I’m that person with a voicemail from two Thursdays ago still popping up. I don’t mean to, I just… postpone. Every so often it pays off (minds are changed, crises averted, emotions return to stasis), and that gives me just enough confirmation to continue the pattern of avoidance.
I didn’t always have this habit of drawer-stuffing. People use the word procrastinate, but that’s not it. I’m not lazy and I’m not unorganized, nor am I unmotivated. Rather than a matter of not caring, I chalk it up to a matter of worry. There have been enough bad phone calls and terrible conversations in my life that it might be wise to let it ring.
In four weekends, something is happening.
Something that cannot be shoved into a drawer (or, if it can, I suspect it will hurt a great deal upon taking out).

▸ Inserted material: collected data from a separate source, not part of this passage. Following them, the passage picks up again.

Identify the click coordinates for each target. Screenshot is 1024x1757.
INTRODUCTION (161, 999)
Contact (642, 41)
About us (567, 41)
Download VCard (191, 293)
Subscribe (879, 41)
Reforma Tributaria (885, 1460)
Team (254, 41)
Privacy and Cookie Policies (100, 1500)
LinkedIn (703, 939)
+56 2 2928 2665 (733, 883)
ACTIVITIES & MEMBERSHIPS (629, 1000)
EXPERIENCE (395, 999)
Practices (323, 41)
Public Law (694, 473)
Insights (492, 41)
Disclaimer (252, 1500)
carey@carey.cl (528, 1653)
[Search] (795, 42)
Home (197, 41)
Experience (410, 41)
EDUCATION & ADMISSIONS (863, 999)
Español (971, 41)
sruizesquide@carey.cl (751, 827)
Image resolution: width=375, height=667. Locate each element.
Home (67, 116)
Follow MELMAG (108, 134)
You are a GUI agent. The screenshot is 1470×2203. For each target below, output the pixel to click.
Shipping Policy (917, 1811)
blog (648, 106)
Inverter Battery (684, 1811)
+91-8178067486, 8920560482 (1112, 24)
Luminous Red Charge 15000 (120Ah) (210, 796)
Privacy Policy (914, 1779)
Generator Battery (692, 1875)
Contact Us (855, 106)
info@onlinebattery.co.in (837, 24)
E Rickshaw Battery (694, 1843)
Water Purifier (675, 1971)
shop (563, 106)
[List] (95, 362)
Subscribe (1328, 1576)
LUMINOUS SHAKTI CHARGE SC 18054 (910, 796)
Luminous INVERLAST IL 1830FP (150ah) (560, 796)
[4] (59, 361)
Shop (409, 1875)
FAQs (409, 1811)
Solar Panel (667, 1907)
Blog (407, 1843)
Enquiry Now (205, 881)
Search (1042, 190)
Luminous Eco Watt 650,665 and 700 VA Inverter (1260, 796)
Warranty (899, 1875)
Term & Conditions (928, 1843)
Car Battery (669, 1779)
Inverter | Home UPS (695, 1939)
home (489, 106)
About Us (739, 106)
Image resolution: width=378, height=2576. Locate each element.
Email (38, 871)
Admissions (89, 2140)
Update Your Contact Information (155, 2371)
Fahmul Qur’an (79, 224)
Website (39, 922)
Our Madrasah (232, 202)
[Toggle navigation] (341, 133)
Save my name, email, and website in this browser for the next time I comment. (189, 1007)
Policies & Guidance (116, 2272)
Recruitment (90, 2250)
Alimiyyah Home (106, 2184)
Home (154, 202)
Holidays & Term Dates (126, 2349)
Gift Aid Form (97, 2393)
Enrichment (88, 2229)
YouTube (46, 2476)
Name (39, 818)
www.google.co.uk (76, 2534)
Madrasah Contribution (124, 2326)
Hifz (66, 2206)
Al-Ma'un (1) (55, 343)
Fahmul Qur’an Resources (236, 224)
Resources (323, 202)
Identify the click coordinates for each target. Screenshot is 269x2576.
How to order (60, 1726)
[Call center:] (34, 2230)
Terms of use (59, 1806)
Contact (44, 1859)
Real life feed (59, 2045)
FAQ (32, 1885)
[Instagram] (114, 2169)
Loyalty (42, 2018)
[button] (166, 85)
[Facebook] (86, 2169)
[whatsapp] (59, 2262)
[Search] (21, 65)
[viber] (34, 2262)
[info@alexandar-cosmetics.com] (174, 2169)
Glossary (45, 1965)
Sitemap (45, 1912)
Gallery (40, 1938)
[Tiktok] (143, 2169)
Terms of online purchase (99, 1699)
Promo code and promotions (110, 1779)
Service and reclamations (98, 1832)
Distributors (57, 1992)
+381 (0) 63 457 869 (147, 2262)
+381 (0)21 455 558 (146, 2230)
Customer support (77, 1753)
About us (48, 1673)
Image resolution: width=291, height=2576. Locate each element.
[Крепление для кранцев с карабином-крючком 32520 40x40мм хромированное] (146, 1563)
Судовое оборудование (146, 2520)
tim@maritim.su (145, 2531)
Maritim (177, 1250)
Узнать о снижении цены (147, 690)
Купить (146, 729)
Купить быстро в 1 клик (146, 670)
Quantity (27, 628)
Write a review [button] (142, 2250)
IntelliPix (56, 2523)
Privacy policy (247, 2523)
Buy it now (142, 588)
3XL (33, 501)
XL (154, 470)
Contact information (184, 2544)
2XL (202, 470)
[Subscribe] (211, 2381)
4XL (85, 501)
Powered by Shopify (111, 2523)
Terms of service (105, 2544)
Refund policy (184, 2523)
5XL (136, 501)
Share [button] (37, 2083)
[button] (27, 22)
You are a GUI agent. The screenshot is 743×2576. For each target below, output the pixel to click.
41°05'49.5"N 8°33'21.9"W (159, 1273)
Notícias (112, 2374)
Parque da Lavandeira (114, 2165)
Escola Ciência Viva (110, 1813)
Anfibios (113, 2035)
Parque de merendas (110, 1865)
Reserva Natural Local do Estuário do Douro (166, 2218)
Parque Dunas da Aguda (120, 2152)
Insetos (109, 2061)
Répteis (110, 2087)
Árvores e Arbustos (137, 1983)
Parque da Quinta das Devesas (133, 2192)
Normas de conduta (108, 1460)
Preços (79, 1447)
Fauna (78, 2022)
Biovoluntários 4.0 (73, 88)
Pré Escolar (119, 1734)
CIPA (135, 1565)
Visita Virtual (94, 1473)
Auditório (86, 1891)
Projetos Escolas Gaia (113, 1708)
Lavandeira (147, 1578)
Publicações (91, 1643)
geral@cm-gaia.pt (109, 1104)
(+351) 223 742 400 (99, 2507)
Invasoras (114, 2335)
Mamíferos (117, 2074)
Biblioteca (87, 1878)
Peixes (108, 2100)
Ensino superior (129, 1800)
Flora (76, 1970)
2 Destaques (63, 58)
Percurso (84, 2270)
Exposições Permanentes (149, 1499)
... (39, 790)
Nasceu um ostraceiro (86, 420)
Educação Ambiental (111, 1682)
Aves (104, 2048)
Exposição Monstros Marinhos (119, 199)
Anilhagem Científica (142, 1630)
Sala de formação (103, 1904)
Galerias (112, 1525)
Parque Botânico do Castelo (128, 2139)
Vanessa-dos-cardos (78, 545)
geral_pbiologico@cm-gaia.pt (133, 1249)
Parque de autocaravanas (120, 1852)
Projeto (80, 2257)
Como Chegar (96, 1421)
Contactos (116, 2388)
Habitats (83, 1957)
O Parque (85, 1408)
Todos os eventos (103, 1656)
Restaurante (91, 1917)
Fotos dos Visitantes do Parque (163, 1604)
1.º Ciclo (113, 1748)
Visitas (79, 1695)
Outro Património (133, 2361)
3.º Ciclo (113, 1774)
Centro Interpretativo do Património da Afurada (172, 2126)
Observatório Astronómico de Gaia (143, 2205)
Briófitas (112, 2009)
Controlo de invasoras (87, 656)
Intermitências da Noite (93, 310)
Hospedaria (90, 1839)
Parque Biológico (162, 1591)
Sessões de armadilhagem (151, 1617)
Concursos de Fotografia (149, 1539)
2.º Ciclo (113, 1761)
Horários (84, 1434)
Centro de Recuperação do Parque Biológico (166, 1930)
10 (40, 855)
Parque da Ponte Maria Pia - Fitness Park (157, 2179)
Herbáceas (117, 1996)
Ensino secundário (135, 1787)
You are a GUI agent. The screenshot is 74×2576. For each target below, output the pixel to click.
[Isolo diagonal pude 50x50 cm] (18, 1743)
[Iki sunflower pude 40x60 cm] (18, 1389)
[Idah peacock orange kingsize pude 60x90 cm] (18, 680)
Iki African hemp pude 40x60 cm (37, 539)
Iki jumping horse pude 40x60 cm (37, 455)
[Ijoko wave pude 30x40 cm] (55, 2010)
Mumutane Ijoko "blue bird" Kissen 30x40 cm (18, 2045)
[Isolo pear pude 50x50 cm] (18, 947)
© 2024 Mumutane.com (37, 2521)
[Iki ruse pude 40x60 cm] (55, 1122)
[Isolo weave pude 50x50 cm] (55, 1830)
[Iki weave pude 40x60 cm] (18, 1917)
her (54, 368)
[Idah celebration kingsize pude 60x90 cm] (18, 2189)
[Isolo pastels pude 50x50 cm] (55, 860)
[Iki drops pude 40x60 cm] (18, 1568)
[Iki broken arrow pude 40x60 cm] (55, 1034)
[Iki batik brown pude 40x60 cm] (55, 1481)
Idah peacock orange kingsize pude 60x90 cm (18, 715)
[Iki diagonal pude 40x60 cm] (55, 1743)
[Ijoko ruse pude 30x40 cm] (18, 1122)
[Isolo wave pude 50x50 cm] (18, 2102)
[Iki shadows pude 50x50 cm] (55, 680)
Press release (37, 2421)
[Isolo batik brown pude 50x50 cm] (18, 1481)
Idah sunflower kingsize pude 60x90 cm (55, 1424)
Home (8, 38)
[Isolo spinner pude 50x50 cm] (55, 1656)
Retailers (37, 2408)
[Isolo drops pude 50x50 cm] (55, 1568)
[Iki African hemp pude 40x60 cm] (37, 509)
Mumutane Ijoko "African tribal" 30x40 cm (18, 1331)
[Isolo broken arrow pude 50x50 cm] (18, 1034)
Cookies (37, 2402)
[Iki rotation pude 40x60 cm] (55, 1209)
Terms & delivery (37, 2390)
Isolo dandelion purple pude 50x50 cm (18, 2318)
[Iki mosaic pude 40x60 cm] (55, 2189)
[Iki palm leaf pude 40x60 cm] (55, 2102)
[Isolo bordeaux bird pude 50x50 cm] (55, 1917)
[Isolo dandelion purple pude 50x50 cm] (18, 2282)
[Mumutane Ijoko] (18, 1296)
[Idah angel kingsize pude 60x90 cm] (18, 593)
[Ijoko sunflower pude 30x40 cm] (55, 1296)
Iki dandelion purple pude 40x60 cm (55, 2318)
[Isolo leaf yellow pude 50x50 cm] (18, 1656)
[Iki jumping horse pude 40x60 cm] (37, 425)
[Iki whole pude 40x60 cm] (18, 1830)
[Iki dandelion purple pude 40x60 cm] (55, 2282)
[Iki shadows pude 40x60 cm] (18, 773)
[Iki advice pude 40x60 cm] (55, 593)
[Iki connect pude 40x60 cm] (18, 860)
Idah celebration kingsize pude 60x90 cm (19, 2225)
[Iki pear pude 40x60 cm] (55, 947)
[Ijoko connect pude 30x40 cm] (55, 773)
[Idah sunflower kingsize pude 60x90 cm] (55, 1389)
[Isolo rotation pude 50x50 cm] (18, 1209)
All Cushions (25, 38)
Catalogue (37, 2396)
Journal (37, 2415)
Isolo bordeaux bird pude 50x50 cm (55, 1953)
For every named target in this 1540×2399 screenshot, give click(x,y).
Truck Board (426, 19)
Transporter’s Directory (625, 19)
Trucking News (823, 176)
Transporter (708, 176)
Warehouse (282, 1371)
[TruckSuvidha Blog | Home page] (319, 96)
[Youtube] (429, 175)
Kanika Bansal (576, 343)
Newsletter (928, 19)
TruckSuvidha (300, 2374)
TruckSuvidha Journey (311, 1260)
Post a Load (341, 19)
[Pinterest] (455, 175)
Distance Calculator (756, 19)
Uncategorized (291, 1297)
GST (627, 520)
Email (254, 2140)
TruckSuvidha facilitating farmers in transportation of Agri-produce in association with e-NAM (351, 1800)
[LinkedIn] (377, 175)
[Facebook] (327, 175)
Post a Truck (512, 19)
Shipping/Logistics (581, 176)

“The Superior 50 Mile Trail Race is a point-to-point (100% trail) ultramarathon which traverses the Sawtooth Mountain Range on the Superior Hiking Trail in the far reaches northern Minnesota. The course parallels Lake Superior, the greatest freshwater lake in the world, climbs to near 2000′ peaks (25,000 ft net elevation change) with breathtaking vistas of the lake and inland forests and crosses countless whitewater rivers and serene streams while meandering through mystic Boreal forests. The Superior 50 Mile is put on by ultrarunners for ultrarunners.”
I’ve never run that far. I’ve never run that hard.
One doesn’t think of “mountain ranges” when one contemplates Minnesotan geography. We Minnesotans like to gloat about working our river bluffs, true, but I’ve also run a tiny bit in Colorado, Utah, Montana, and my knees are knocking. This race not only requires a 50-mile race qualifier, but it’s also a lottery registration. I’m lucky to run it.
For me, this is less of a learning curve and more of a grab-the-bootstraps-and-yank situation. It’s time to do the extra hill repeat, to go the extra 10 miles.
I notice that when I don’t rotate my plants (tomatoes, beans, peppers), they start arching out to deliver their leaves to the sun. They are still growing, but not stronger. They are growing in the wrong direction and increasingly unbalanced. The advice I’m giving to myself this week (applying to my training plan as well as daily life): don’t grow lopsided in search of sunshine, plant yourself where you need to be.
Cover photo: my dog, Sioux. He used to whimper and vomit when I took him in the car. Eventually, he realized that car=trails, and he still whimpered but he also wanted to go. Finally, he started to stick his head out the window and now he loves the car (now I can take him more places, too). He’s a good teacher.